What is required » A complete response lists each line of the data below that includes the word "green".

Records supplied »
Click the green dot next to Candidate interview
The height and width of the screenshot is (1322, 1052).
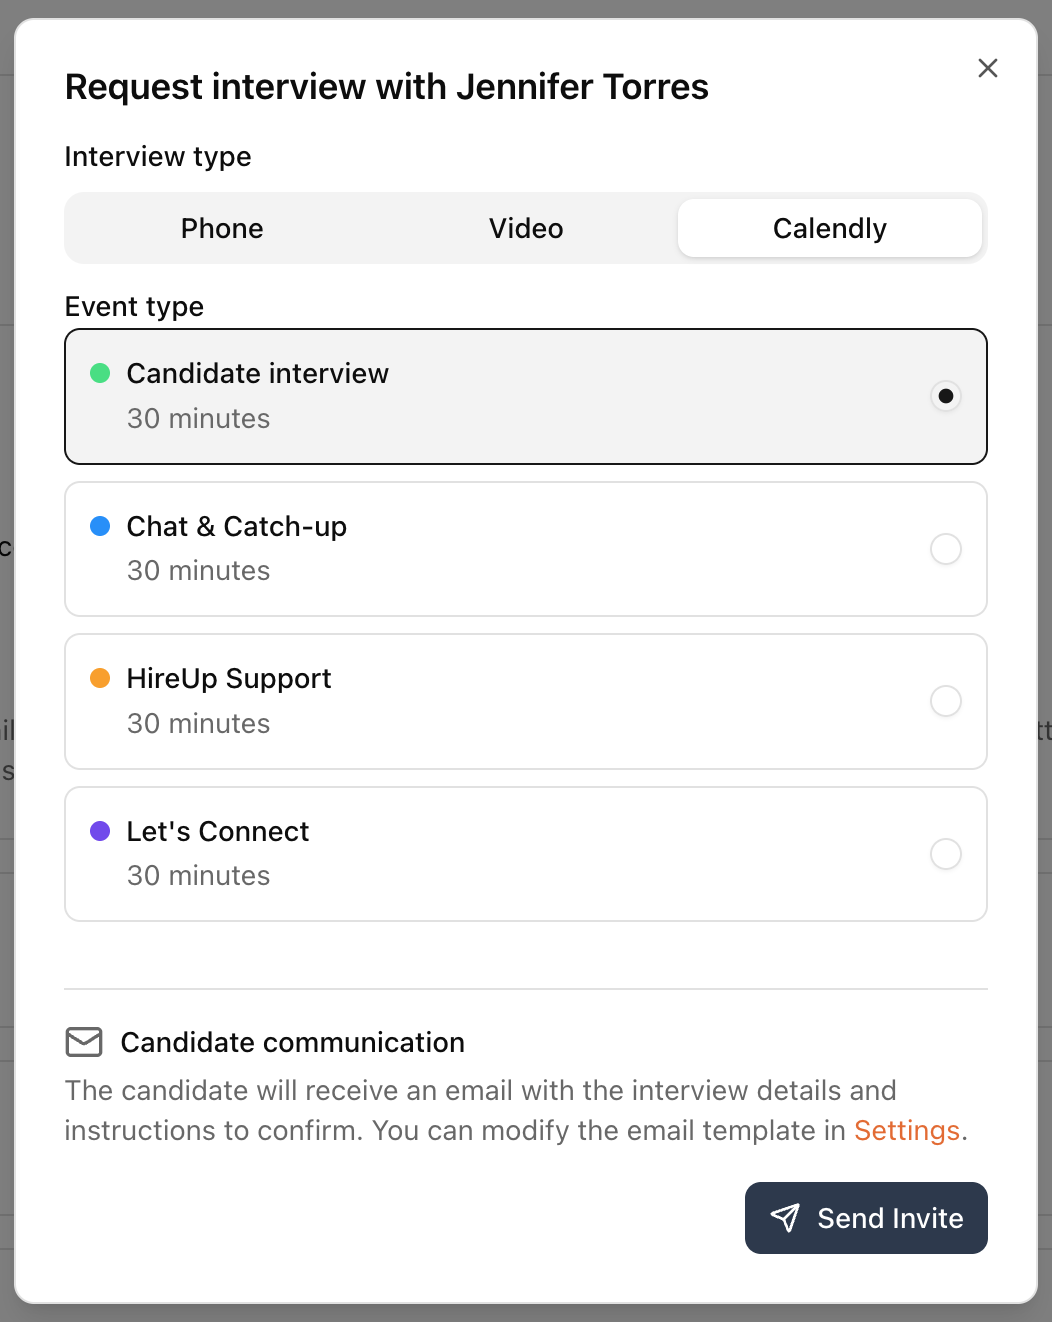click(x=100, y=373)
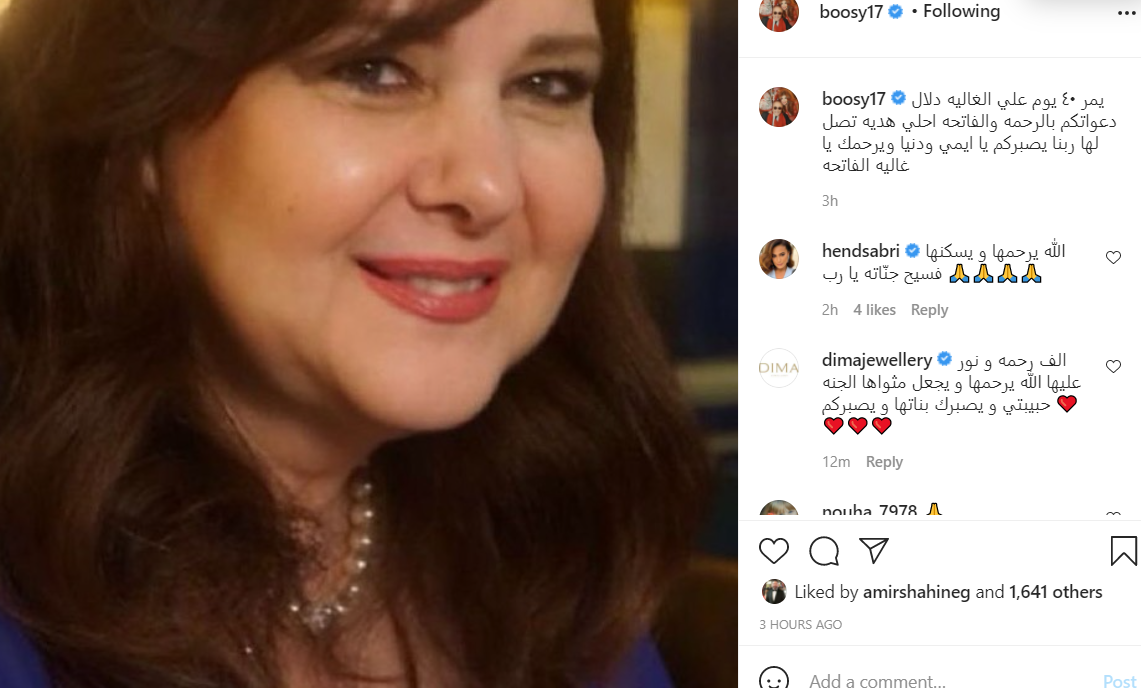Save the post with the bookmark icon
The height and width of the screenshot is (688, 1141).
point(1123,551)
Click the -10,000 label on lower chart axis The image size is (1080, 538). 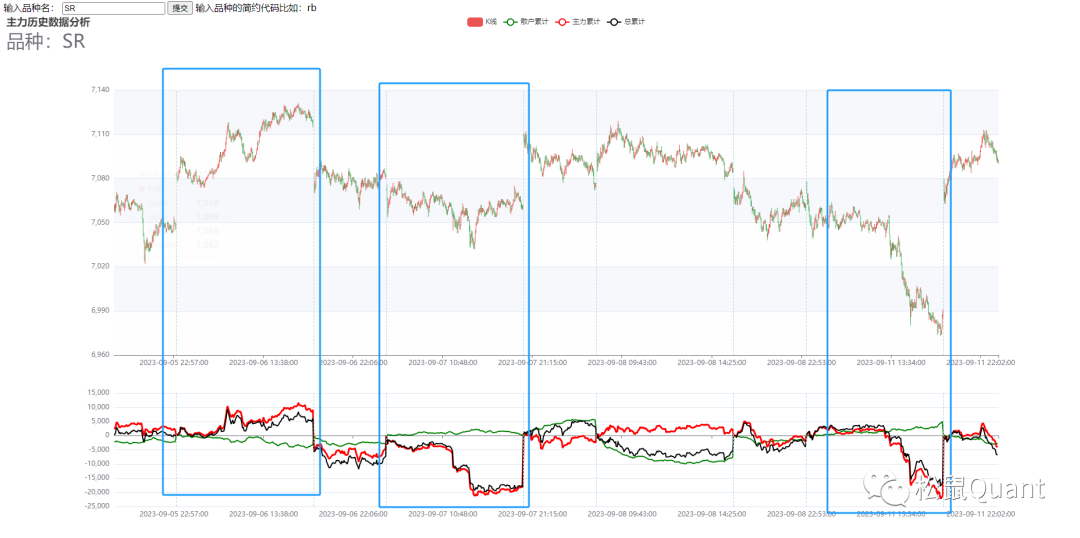[96, 463]
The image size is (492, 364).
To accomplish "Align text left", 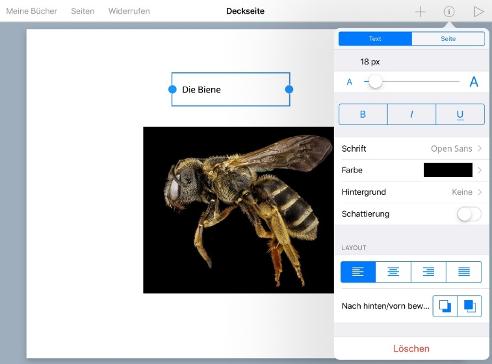I will point(358,272).
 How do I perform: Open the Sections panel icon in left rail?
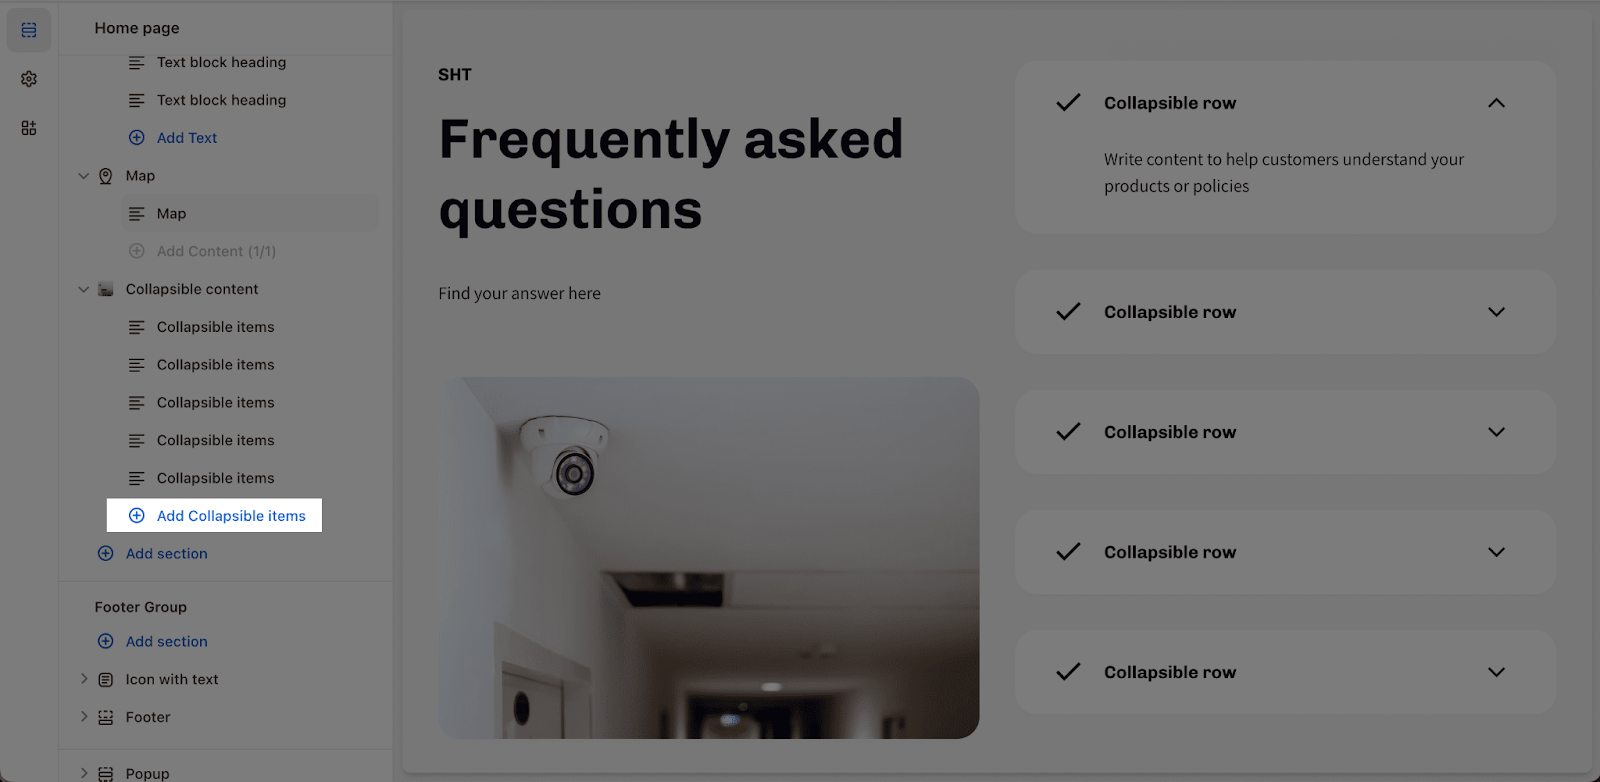pos(29,30)
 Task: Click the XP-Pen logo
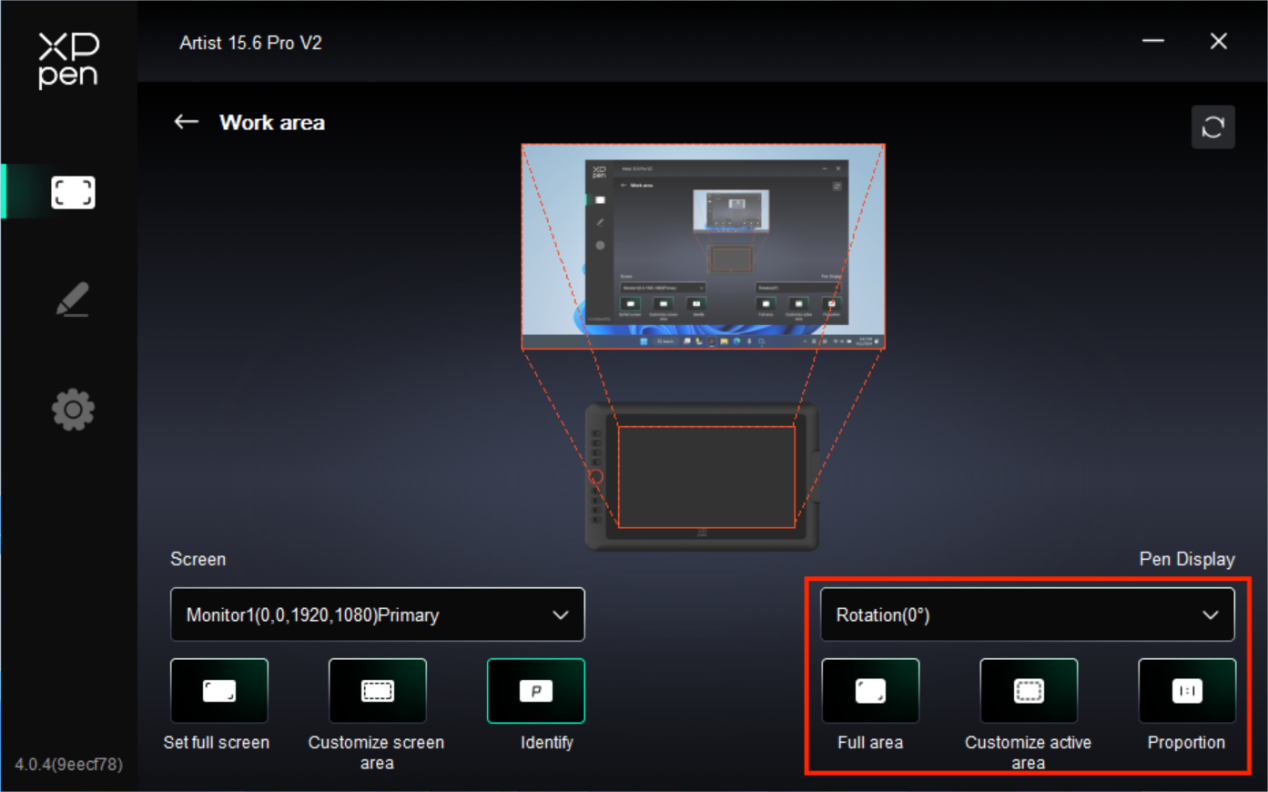click(x=68, y=60)
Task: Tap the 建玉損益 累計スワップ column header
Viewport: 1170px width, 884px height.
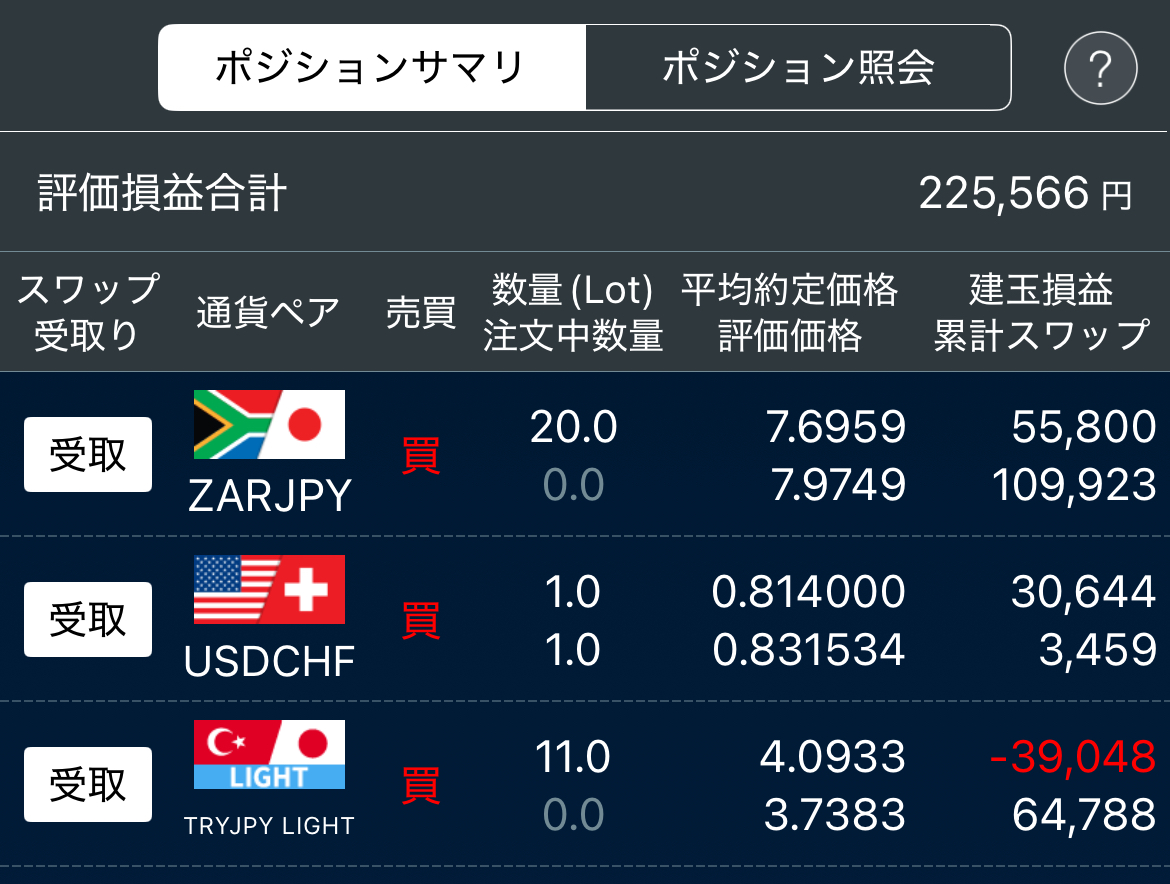Action: (x=1042, y=312)
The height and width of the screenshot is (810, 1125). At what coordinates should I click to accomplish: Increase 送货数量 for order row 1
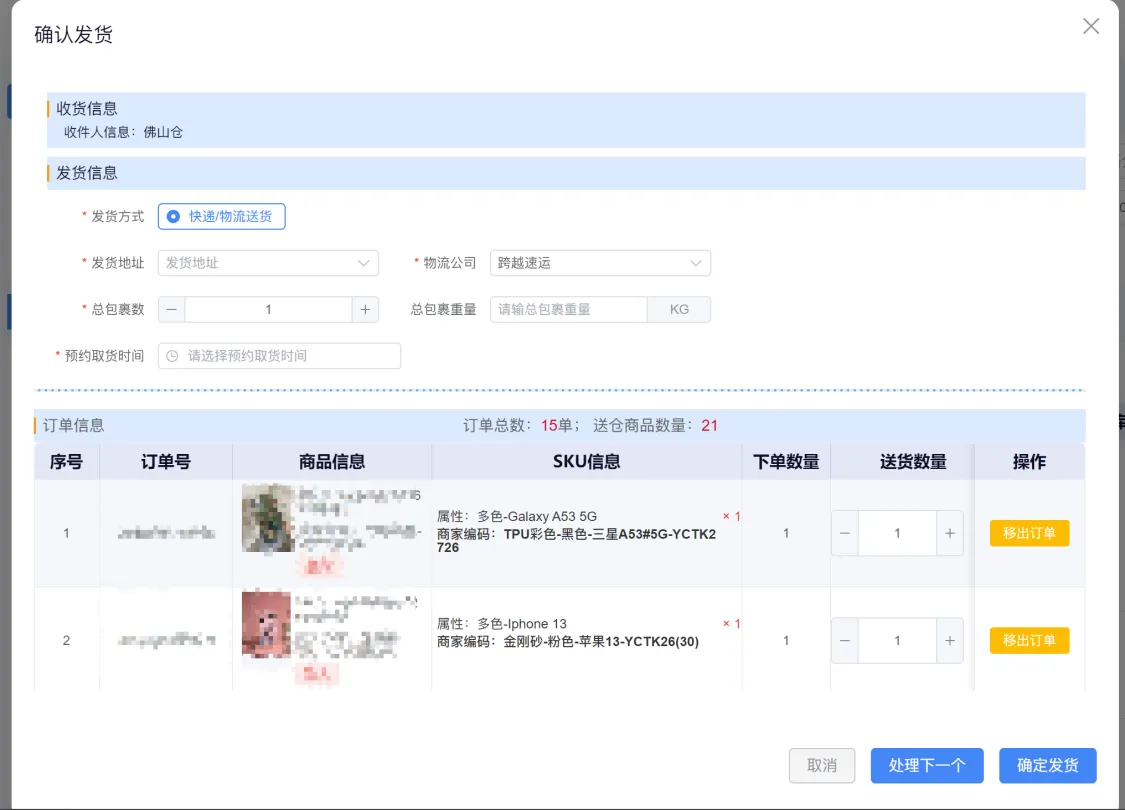click(949, 533)
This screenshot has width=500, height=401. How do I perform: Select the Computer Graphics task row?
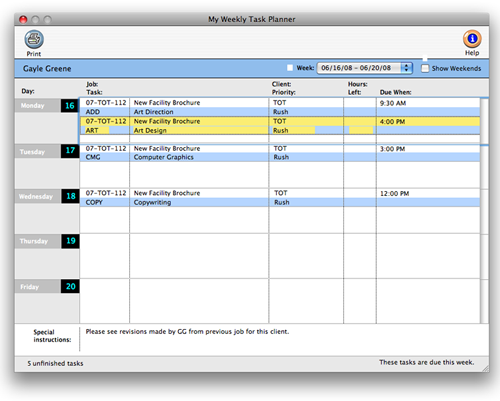[280, 153]
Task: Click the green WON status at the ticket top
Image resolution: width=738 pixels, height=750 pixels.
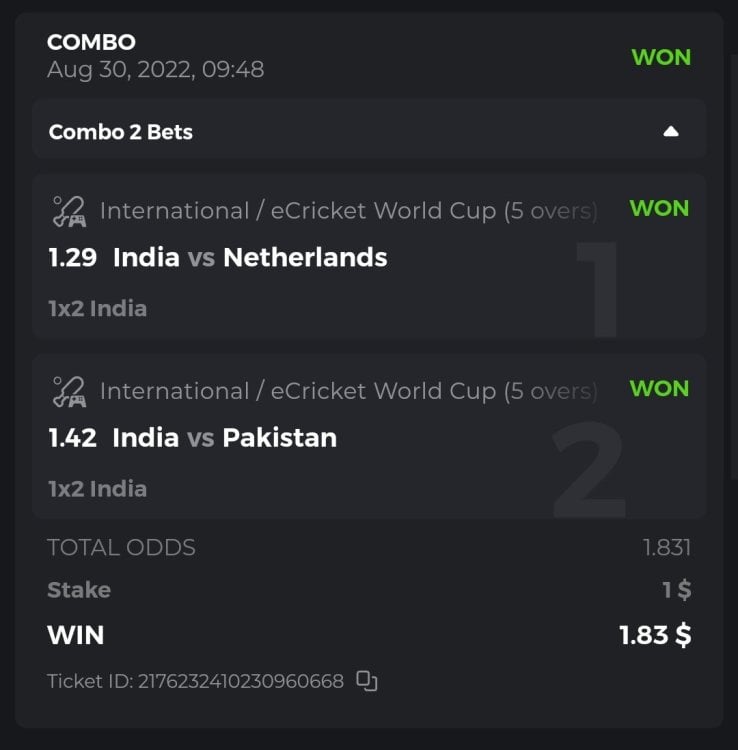Action: pyautogui.click(x=661, y=56)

Answer section »
Click the green dot next to Candidate interview
Task: Click the green WON status at the ticket top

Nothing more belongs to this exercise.